US lawyers have warned the Volcker Rule may prompt foreign banks to exit the US.
The Volcker Rule was originally proposed to prevent a repeat of 2008. At its heart is a rule banning US banks from proprietary trading, ensuring that US banks wouldn’t take excessive risks with US taxpayer money in the form of deposit insurance or other US government support.
All foreign banks with a branch in the US are subject to the Volcker Rule, resulting in onerous compliance issues. US lawyers have questioned the regulation's relevance to foreign banks and warned the Rule could foreshadow their exit from US markets.
At IFLR’s 2012 Asia Capital Markets Forum, Latham & Watkins’ New York partner Alan Avery said that although there was an exemption for foreign banks’ activity without a US nexus, the standards were still unclear.
Moreover Avery noted that US regulators seem reluctant to broaden exemptions for foreign banks because of complaints from large US banks: they may have a competitive disadvantage if non-US banks aren’t subject to the rules.
Under Dodd-Frank section 165(d), all banks with $50 billion of assets worldwide and a US branch must write and submit living wills to US regulations.
The rule heavily impacts foreign banks: although only 30 US banks must write living wills, 90 to 100 foreign banks – many of which have limited operations in the US – must also submit living wills.
However the living will disclosures are difficult for foreign banks that may not be accustomed to the presumption of public disclosure under US law.
Avery explained that living wills involve a bank’s family secrets: what they would jettison first and what’s most important, among other things.
“This information is very valuable and if it’s not handled properly or is creatively pursued by lawyers for parties seeking public disclosure, it could result in a lot of issues,” he added.
But the living wills also don’t take into account government ownership in banks – a practice common outside the US.
Fulfilling the basic premise of the Volcker Rule, the rules prohibit banks from relying on bail-outs by their national government in their US living wills.
Avery said that banks from certain countries were finding this difficult to follow as some banks, such as those in China with significant state ownership, would presumably rely on some form of government support since the government is their largest shareholder.
Why some banks can’t leave the US
Avery said that he had never heard such a high level of discussion across such a large number of foreign banks about whether they should remain in the US, as he had done following the implementation of the Volcker Rule and the Dodd-Frank Act.
|Latham & Watkins’
“I doubt that Volcker alone will lead to a mass exodus, but banks are beginning to conduct cost-benefit analyses to determine whether it’s worth maintaining a presence in the US," he said.
However, echoing concerns from Asian counsel, Avery said that it might be difficult for banks from certain foreign jurisdictions to return to the US if they were to decide to leave.
Under the 1991 Foreign Bank Supervision Enhancement Act (FBSEA), a foreign bank’s home country must meet Comprehensive Consolidated Supervision (CCS) standards, as determined by the Federal Reserve.

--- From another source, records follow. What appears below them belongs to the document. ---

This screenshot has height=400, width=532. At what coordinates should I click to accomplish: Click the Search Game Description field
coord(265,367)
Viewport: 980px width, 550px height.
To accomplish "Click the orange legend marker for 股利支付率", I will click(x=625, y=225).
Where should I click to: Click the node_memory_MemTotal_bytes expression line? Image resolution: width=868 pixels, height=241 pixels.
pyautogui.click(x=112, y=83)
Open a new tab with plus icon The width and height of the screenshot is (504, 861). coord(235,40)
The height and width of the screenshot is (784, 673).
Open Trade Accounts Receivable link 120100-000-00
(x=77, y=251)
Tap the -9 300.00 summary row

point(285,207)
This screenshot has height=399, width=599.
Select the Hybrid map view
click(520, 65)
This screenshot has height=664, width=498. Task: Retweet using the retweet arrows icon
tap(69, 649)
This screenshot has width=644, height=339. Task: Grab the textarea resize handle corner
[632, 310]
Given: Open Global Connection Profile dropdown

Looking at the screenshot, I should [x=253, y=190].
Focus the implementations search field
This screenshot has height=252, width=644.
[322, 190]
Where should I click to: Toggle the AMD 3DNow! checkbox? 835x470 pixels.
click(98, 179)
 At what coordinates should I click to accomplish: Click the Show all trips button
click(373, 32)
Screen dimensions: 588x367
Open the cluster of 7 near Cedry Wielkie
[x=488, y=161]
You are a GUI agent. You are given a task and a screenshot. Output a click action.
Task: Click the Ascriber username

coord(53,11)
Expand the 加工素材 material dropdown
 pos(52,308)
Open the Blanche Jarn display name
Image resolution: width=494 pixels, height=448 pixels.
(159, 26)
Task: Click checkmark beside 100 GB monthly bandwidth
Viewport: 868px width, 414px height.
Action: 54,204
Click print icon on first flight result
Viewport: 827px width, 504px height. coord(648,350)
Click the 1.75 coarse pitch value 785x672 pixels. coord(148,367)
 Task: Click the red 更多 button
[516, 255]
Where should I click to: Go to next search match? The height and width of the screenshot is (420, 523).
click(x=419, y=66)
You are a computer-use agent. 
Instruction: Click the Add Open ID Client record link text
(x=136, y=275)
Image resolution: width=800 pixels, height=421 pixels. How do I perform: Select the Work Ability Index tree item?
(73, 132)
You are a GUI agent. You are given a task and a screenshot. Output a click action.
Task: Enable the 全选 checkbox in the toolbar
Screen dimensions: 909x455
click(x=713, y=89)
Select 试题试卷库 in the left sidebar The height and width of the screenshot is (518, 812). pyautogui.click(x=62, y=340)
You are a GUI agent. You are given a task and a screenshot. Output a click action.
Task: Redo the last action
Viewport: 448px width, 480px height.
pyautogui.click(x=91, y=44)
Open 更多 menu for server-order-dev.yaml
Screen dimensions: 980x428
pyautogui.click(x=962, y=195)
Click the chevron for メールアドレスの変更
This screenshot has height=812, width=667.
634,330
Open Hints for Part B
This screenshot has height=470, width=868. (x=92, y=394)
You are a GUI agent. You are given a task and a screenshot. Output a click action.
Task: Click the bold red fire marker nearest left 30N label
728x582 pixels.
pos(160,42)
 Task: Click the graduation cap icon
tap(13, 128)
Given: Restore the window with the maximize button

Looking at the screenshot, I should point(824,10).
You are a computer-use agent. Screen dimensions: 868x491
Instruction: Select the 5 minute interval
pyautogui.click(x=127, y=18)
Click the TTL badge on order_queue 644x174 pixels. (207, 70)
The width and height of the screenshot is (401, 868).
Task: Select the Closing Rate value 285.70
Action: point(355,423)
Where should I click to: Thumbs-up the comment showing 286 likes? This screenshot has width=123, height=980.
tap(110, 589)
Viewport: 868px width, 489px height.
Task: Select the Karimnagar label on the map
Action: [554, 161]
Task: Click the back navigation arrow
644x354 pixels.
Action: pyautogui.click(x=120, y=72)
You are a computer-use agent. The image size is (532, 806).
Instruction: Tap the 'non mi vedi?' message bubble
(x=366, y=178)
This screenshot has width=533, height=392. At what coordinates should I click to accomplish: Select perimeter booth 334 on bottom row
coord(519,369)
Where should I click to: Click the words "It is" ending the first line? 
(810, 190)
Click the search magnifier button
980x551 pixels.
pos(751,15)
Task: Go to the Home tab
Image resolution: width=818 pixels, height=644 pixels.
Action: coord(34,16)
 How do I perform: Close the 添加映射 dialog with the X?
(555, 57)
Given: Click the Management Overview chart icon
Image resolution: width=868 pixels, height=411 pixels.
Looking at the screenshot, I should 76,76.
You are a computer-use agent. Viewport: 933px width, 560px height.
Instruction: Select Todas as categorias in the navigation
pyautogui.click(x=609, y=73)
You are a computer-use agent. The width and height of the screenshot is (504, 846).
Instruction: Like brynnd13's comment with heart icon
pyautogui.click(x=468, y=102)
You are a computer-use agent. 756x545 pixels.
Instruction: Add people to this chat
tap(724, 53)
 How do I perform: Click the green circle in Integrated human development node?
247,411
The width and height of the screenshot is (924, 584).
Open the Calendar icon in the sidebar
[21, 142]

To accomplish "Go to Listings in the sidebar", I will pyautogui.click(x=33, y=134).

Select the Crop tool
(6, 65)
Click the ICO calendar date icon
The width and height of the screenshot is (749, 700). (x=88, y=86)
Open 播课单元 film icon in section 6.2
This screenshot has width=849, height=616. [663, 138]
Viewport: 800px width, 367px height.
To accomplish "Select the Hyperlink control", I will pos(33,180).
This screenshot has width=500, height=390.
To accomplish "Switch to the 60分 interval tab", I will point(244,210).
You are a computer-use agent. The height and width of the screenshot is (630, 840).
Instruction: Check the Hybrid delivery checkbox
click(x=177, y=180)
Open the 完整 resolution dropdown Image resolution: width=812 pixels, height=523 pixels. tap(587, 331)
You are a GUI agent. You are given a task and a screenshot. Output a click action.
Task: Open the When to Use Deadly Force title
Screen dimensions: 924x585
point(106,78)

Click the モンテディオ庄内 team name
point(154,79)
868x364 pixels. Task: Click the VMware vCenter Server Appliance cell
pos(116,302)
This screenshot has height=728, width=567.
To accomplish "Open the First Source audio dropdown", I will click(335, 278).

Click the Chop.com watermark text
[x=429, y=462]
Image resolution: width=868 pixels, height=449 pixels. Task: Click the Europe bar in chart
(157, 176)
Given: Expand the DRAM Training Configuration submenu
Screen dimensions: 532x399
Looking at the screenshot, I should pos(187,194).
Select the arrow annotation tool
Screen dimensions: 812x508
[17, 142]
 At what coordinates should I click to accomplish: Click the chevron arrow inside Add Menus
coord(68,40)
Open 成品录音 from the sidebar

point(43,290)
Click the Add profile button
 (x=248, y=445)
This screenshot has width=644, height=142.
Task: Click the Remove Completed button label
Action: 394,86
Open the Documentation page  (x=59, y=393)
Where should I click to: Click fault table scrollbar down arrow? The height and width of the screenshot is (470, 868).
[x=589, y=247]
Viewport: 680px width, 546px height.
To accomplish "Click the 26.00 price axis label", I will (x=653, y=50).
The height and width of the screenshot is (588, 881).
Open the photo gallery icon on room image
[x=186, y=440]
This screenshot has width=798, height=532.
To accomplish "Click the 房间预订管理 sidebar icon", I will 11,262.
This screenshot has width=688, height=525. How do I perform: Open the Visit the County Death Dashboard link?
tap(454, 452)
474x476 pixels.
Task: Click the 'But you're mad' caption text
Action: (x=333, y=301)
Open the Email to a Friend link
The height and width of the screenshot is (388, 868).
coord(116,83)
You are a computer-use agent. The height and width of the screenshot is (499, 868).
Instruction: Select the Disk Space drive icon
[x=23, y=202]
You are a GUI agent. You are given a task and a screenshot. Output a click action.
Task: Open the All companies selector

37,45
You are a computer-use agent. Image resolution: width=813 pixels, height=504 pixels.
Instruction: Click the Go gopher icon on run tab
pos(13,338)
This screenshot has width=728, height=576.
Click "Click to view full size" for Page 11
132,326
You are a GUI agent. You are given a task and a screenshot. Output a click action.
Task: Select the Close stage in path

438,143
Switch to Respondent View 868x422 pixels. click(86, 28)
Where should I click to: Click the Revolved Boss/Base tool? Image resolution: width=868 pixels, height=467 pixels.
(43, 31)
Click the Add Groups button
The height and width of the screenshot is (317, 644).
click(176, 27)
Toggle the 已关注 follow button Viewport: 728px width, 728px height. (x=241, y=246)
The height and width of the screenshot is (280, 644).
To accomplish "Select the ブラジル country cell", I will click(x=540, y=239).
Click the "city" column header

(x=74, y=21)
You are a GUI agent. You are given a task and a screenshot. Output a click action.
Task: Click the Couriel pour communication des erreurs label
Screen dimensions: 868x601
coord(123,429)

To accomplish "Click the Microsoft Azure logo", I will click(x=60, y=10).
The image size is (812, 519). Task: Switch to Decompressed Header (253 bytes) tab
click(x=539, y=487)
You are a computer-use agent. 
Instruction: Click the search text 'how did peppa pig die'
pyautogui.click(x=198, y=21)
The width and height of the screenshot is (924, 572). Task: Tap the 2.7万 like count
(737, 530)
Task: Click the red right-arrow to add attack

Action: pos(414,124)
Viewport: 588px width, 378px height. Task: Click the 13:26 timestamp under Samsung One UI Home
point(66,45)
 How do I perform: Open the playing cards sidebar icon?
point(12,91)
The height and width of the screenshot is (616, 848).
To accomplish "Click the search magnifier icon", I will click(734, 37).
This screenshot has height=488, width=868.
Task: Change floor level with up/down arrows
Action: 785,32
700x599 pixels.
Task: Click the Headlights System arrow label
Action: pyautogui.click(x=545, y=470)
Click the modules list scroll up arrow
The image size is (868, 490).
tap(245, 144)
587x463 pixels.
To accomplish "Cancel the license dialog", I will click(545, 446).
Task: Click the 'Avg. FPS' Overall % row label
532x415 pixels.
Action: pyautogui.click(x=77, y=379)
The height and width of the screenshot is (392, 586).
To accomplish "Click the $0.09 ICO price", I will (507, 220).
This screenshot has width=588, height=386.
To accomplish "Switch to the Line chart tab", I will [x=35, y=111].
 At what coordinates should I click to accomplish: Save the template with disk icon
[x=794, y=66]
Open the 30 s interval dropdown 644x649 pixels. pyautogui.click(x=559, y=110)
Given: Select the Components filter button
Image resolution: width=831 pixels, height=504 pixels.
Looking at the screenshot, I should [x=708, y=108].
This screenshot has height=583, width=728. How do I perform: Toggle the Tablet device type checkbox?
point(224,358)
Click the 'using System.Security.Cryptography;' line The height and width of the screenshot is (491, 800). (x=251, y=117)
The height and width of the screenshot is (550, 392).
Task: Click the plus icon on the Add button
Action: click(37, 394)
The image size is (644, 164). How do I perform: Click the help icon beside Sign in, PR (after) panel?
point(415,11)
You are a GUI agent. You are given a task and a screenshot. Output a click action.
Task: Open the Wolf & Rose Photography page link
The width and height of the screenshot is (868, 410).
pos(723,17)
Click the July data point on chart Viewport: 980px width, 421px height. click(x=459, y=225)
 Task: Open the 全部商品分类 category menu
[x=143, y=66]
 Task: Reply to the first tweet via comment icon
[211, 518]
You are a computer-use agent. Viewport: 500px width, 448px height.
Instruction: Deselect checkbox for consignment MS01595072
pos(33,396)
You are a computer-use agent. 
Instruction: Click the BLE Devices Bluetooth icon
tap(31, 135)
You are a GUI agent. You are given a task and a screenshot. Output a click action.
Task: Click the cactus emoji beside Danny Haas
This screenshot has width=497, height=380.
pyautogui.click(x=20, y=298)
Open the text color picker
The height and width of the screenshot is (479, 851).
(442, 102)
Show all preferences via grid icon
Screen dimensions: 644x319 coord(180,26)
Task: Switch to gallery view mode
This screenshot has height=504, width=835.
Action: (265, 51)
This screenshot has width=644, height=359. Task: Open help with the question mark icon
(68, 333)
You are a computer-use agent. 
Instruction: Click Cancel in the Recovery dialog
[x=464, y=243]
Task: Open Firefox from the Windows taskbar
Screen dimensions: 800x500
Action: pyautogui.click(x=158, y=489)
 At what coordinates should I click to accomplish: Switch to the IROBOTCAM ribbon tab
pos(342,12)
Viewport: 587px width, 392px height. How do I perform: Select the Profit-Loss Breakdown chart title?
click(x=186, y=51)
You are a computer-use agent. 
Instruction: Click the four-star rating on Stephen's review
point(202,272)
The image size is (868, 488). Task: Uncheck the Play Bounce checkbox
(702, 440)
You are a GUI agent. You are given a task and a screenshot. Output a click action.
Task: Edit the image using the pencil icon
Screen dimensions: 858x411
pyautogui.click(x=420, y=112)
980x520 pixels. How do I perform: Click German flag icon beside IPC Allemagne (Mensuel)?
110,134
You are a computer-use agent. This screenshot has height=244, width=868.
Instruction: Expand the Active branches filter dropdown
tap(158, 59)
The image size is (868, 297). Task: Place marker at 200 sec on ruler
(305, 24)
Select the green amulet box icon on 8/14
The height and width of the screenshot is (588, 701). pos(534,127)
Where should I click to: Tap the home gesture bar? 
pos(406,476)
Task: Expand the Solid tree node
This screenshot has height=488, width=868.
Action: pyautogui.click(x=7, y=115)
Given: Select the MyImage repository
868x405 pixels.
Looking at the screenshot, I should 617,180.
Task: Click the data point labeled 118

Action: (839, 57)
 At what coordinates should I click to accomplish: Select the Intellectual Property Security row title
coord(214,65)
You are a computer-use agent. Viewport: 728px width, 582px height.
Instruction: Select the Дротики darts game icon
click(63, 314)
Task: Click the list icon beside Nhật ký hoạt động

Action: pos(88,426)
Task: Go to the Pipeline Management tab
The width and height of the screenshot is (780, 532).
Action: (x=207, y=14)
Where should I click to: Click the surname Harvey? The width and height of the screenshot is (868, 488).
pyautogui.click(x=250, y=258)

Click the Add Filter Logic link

But banks whose home countries did not meet the CCS standards at the time were grandfathered in.
“If a country doesn’t have a CSS determination, it means that if it leaves the US, it’s likely not coming back – at least in the near term,” Avery said.
Although traditional players such as Australia, Taiwan, Hong Kong, Korea and Japan have long had CCS approval – and China received its CCS approval in early 2012 – banks from established Southeast Asian markets such as Singapore, Malaysia, Thailand and Indonesia would not be able to return to the US if they were to leave.
Another region that would suffer would be Latin America, which has few countries with CCS determinations. Of course countries can pursue a CCS determination, but the process is a lengthy one.